Clinical trial results and safety profile

  • Early phase I data for AU-011/bel-sar in NMIBC show a favorable safety profile, with only grade 1 drug-related adverse events in less than 10% of patients and no serious or dose-limiting toxicities reported.

  • Four out of five low-grade NMIBC patients achieved complete clinical response in target tumors after a single low dose with light activation, with evidence of immune response in both target and non-target lesions.

  • Immune cell infiltration (CD4, CD8 T cells) was observed in all treated patients, supporting a dual mechanism of action: direct tumor ablation and immune activation.

  • Visual tumor shrinkage and immune activation were also observed in high-grade NMIBC patients and in some untreated tumors, indicating a bladder urothelial field effect.

  • The procedure is feasible in a clinic setting without general anesthesia, with no significant safety differences between light-activated and non-light-activated cohorts.

Mechanism of action and clinical implications

  • AU-011/bel-sar is a virus-like drug conjugate activated by infrared light, causing targeted cytotoxicity and robust immune activation.

  • The treatment induces both local tumor necrosis and adaptive immune responses, including the formation of lymphoid follicles, suggesting potential for durable immunity.

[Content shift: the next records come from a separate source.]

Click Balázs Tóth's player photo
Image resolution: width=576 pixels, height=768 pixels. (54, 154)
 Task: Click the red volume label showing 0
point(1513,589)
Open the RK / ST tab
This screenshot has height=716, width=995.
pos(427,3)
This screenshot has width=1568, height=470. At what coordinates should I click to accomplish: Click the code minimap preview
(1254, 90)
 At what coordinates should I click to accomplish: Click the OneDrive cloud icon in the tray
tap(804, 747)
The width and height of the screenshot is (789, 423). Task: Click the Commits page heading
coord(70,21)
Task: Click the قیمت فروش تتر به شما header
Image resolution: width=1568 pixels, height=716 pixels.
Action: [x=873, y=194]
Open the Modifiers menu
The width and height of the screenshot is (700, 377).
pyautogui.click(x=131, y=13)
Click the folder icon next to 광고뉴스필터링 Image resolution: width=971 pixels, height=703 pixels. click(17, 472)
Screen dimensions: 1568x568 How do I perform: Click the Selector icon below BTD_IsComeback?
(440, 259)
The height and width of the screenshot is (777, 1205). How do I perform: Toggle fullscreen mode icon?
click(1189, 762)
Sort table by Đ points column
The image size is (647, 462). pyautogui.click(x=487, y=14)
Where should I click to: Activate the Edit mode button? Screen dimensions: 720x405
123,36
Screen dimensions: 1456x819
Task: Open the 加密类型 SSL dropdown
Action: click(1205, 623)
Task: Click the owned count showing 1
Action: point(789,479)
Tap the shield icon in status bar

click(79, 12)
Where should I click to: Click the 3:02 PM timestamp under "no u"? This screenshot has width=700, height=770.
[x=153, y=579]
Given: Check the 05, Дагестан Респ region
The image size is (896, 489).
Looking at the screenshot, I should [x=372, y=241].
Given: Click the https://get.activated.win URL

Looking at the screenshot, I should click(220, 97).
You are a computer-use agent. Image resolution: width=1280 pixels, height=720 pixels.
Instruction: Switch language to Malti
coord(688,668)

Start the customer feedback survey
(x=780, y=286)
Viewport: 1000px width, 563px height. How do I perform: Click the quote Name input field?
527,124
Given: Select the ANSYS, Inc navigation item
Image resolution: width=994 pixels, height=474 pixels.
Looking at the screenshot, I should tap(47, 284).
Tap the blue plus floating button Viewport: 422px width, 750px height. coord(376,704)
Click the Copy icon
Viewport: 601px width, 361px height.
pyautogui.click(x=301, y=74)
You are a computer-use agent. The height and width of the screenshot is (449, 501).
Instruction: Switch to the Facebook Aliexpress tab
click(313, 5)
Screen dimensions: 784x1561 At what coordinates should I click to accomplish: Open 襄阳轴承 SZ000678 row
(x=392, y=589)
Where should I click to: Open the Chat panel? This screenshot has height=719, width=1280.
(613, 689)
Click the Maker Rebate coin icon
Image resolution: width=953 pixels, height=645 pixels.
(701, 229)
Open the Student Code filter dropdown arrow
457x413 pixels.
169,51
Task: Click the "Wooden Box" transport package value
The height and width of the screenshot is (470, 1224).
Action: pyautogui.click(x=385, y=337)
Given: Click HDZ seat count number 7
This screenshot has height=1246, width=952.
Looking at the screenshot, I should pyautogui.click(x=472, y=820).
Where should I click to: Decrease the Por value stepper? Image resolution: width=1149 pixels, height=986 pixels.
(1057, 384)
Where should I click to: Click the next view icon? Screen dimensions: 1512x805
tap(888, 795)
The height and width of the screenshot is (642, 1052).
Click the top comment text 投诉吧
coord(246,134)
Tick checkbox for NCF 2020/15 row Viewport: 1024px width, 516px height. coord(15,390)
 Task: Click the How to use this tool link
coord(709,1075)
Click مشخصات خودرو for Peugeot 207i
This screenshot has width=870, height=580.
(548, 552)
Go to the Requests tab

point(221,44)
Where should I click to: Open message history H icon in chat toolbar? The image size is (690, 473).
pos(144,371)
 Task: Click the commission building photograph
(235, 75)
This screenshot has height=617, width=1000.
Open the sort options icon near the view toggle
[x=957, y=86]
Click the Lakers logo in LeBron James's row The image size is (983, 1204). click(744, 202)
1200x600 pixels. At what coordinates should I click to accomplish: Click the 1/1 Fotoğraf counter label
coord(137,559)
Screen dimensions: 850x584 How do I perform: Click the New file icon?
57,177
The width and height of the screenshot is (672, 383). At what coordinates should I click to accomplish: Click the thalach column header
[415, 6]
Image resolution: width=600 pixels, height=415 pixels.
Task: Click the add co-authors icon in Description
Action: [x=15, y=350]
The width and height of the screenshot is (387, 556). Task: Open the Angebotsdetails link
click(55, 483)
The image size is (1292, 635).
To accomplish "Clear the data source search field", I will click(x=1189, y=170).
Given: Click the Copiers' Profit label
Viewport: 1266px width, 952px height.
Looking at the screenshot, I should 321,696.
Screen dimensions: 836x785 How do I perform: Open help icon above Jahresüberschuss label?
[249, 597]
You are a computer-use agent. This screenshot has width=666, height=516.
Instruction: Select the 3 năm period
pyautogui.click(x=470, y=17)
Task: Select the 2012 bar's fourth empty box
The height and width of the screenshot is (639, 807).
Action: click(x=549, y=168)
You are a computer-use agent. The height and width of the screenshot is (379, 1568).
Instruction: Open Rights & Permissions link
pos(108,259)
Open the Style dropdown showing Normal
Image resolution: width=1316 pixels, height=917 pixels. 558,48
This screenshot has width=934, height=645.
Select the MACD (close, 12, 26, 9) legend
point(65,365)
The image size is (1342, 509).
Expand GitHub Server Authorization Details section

  • Immune-mediated effects were observed in non-injected, non-target lesions, indicating a bladder urothelial field effect.

  • The focal nature of AU-011/bel-sar minimizes toxicity to healthy tissue compared to traditional intravesical therapies.

  • Preclinical models show AU-011 induces durable immunological memory and prevents tumor growth after rechallenge; combination with checkpoint inhibitors enhances efficacy and survival.

Patient population and clinical workflow

  • NMIBC, especially low-grade, intermediate-risk patients, represents a large unmet need due to high recurrence rates and treatment burden.

  • AU-011/bel-sar administration is compatible with standard urology clinic procedures, requiring no general anesthesia and minimal additional training.

  • The therapy is particularly suitable for elderly patients or those with comorbidities who may not tolerate surgery.

  • Experts anticipate broad applicability in the clinic, potentially reducing the need for TURBT and shifting care from the OR to office-based settings.

  • 13 patients enrolled in the ongoing phase I trial: 10 with low-grade and 3 with high-grade disease, most with recurrent bladder cancer and prior treatments.